Multiple ubiquitin E3 ligase genes antagonistically regulate chloroplast-associated protein degradation.

The chloroplast is the most prominent member of a diverse group of plant organelles called the plastids, and it is characterized by its vital role in photosynthesis. Most of the ∼3,000 different proteins in chloroplasts are synthesized in the cytosol in precursor (preprotein) form, each with a cleavable transit peptide. Preproteins are imported via translocons in the outer and inner envelope membranes of the chloroplast, termed TOC and TIC, respectively. Discovery of the chloroplast-localized ubiquitin E3 ligase SUPPRESSOR OF PPI1 LOCUS1 (SP1) demonstrated that the nucleocytosolic ubiquitin-proteasome system (UPS) targets the TOC apparatus to dynamically control protein import and chloroplast biogenesis in response to developmental and environmental cues. The relevant UPS pathway is termed chloroplast-associated protein degradation (CHLORAD). Two homologs of SP1 exist, SP1-like1 (SPL1) and SPL2, but their roles have remained obscure. Here, we show that SP1 is ubiquitous in the Viridiplantae and that SPL2 and SPL1 appeared early during the evolution of the Viridiplantae and land plants, respectively.
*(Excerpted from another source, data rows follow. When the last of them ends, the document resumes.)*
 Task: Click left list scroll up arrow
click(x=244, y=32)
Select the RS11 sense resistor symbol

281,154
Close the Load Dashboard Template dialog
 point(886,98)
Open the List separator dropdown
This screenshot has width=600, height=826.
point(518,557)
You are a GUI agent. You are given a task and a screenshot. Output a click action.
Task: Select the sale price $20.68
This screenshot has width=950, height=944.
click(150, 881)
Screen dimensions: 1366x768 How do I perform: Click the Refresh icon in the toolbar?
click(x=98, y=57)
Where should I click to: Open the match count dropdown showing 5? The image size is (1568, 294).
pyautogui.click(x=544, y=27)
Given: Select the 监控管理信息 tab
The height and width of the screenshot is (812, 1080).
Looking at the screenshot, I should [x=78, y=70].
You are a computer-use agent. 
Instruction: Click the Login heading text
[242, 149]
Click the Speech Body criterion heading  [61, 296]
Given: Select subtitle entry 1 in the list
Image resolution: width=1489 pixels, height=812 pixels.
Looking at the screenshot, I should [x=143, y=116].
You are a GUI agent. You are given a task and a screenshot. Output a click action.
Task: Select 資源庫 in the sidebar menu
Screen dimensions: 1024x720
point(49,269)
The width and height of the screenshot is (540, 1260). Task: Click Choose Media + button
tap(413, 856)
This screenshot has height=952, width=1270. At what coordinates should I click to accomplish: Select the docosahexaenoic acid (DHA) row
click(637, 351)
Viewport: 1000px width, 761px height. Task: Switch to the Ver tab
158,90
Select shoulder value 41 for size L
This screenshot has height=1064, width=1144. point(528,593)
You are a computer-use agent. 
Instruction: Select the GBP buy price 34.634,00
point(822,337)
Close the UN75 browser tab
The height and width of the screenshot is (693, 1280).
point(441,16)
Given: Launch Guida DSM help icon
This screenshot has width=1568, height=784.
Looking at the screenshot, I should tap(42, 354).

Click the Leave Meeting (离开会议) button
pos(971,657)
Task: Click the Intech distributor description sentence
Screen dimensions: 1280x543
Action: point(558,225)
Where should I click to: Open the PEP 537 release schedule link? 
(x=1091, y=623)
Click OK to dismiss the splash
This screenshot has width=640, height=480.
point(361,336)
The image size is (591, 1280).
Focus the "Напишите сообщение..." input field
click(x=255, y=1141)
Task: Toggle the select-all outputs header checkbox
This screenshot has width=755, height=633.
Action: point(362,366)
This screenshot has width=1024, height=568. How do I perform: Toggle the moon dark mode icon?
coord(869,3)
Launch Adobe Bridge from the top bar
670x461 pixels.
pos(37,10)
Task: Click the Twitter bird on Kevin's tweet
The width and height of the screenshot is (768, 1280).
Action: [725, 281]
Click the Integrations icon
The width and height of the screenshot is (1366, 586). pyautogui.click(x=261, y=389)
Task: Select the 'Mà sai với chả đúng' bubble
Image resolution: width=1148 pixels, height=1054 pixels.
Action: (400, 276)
Through genetic and biochemical analysis, we reveal that SPL1 functions as a negative regulator of SP1, potentially by interfering with its ability to catalyze ubiquitination. In contrast, SPL2, the more distantly related SP1 homolog, displays partial functional redundancy with SP1. Both SPL1 and SPL2 modify the extent of leaf senescence, like SP1, but do so in diametrically opposite ways. Thus, SPL1 and SPL2 are bona fide CHLORAD system components with negative and positive regulatory functions that allow for nuanced control of this vital proteolytic pathway.